Revise the passage on painting a mural in Burundi from "Making a Mural" to "Health Works (VHW).", replacing "3 weeks" with "three weeks".

--- SOURCE PASSAGE ---
========
Making a Mural in Burundi
In the spring of 2018, I spent 3 weeks painting a mural in Kigutu, Burundi, Central East Africa for a health clinic called Village Health Works (VHW).
The mural tells the story of how the men, women, and children of the village came together, and using their farm tools, but mostly their bare hands (and heads), built a road and cleared land for the much needed clinic. You can read the background story in my husband Tracy's book "Strength in What Remains".
Burundi has suffered many years of civil war and is still plagued with political and economic instability. In this setting of extreme poverty VHW treats 100,000 patients a year - people of both ethnic groups, who, less than a generation ago, were at war.
I created the mural on a long sheet of paper in my western MA studio. Deogratias Niyizonkiza, the founder of VHW, shared photos with me that he had taken of the villagers hoeing, carrying rocks, bricks, etc. I drew figures based on those photos and designed a panoramic setting for them, incorporating actual features such as distinctive hills and Lake Tanganyika. The early clinic (today expanded into a full service hospital) is represented schematically (in the upper middle right of the mural); and five sections reveal the health care going on inside.
The site VHW chose for the mural was the interior wall of a vast, light-filled community center, primarily used for nutritional education. It is also used for celebrations and lectures, as well as for music, dance and story-telling performances. On certain days of the week, you can hear traditional drumming practice outside.
Believing that education is an important part of healthcare, VHW, just this year (2020), opened Kigutu Academy, a boarding school, serving 9th-12th graders from all over Burundi. After the mural was finished, I was told that it would help introduce students to visual story-telling, and help them understand their cultural history.
It is a trip of 60 miles on bad roads from the capital of Bujumbura to Kigutu. Since it is difficult to get supplies there, I brought everything with me: acrylic paints, brushes, rags, tape, a chalkline, tape measure, charcoal, yogurt containers and six photographic repros of different sections of the original paper mural, which I left back home in my studio. My helpers were two men from the maintenance crew, Clement and Protais, who had experience painting walls. A third helper, 20 year old Christophe, had recently come to Kigutu looking for a job, but had only found part-time work. He had learned some art skills, and turned out to be of invaluable help with the mural.
========
--- LISTED RECORDS ---
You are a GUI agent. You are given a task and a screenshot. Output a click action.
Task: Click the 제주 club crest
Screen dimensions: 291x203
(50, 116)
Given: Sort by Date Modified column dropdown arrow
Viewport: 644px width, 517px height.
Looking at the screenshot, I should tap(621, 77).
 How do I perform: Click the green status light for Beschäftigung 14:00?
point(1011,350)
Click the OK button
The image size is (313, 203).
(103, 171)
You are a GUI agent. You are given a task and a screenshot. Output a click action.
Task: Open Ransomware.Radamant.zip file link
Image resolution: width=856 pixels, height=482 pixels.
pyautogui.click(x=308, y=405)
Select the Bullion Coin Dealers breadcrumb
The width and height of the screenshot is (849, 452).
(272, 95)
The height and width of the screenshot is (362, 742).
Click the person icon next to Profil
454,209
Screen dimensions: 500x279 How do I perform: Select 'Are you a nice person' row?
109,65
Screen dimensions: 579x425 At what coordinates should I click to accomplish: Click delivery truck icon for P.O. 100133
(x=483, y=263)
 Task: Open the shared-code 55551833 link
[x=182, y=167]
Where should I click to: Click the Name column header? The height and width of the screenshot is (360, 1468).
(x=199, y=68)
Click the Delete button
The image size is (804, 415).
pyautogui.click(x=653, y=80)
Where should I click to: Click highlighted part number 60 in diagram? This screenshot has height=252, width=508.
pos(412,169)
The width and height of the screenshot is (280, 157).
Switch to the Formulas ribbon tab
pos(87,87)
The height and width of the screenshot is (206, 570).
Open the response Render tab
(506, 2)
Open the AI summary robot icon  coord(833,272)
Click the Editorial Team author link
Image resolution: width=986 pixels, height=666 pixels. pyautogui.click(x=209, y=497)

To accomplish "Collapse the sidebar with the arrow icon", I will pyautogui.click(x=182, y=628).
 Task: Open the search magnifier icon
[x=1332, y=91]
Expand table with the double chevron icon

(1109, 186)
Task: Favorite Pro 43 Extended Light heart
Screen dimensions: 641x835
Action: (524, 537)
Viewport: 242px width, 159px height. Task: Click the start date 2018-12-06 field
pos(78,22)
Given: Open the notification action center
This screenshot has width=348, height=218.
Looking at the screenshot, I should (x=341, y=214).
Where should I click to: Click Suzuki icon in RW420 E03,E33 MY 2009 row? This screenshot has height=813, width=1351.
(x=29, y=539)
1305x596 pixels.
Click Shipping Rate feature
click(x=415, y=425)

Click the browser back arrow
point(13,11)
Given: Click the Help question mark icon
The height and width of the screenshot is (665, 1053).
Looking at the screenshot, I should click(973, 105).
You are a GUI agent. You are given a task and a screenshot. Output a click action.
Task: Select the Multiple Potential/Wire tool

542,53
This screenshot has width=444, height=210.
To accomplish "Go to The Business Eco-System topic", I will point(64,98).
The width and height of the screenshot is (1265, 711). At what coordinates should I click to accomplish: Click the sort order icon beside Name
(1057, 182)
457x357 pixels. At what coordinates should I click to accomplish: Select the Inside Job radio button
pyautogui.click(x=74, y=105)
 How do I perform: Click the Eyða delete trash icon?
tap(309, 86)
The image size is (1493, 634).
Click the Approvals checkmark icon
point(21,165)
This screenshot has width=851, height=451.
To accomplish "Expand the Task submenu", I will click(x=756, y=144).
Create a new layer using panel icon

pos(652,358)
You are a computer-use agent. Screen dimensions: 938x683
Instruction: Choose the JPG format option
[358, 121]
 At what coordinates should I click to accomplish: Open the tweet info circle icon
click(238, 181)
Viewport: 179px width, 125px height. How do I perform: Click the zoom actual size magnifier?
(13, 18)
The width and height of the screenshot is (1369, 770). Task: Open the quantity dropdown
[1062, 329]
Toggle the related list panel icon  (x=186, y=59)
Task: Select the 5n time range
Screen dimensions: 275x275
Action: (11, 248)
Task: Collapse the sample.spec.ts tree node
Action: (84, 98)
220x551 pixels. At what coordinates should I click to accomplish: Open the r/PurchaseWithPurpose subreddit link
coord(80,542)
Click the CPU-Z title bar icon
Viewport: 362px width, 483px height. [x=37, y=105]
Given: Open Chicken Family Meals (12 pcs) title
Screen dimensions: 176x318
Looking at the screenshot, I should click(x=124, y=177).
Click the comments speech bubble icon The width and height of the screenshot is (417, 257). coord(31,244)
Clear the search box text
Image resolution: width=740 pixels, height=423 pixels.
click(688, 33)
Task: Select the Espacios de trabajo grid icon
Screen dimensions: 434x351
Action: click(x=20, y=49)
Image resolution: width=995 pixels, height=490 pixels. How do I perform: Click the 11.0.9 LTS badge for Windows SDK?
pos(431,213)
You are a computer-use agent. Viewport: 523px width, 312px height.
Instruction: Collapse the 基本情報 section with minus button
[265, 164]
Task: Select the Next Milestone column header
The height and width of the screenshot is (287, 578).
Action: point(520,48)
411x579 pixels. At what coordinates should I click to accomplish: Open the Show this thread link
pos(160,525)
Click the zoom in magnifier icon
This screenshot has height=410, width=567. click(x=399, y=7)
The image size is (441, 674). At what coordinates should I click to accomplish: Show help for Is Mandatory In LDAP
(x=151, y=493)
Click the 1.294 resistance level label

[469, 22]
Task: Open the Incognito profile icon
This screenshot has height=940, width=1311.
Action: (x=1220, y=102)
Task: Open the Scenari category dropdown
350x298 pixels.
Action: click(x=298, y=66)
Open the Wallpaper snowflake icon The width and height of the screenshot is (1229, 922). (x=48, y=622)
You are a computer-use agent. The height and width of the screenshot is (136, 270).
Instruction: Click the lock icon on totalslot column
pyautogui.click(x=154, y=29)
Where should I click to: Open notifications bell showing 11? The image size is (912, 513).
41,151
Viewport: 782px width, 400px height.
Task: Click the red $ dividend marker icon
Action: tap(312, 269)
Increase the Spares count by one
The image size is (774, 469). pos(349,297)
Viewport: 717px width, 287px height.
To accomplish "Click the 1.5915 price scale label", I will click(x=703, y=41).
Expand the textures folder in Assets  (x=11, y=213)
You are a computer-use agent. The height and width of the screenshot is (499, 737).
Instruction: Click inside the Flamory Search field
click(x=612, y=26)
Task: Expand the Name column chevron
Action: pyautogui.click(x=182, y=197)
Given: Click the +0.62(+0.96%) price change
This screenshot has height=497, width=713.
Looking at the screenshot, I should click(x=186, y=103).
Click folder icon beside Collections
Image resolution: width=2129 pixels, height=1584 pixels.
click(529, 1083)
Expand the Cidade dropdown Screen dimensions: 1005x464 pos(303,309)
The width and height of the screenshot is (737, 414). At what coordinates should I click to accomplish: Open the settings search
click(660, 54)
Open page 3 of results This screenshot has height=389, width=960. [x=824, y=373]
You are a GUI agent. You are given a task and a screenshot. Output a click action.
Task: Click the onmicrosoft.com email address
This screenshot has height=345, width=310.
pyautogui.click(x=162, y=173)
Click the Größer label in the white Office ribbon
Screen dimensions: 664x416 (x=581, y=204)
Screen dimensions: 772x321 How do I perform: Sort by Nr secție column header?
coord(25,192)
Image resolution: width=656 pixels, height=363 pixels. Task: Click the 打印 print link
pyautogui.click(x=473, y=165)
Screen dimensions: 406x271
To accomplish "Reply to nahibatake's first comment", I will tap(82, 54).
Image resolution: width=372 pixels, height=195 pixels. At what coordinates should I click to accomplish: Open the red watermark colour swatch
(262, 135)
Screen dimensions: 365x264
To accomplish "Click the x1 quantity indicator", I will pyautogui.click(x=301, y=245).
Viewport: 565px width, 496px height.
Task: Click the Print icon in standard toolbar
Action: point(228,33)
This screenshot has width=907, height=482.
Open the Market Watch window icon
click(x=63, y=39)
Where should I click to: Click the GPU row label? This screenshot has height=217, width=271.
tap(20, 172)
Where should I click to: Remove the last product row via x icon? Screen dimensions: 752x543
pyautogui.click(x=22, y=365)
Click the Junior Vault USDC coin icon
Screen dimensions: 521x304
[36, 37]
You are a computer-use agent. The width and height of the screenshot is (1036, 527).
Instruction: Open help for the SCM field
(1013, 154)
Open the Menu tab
========
--- TASK RESULT ---
Making a Mural in Burundi
In the spring of 2018, I spent three weeks painting a mural in Kigutu, Burundi, Central East Africa for a health clinic called Village Health Works (VHW).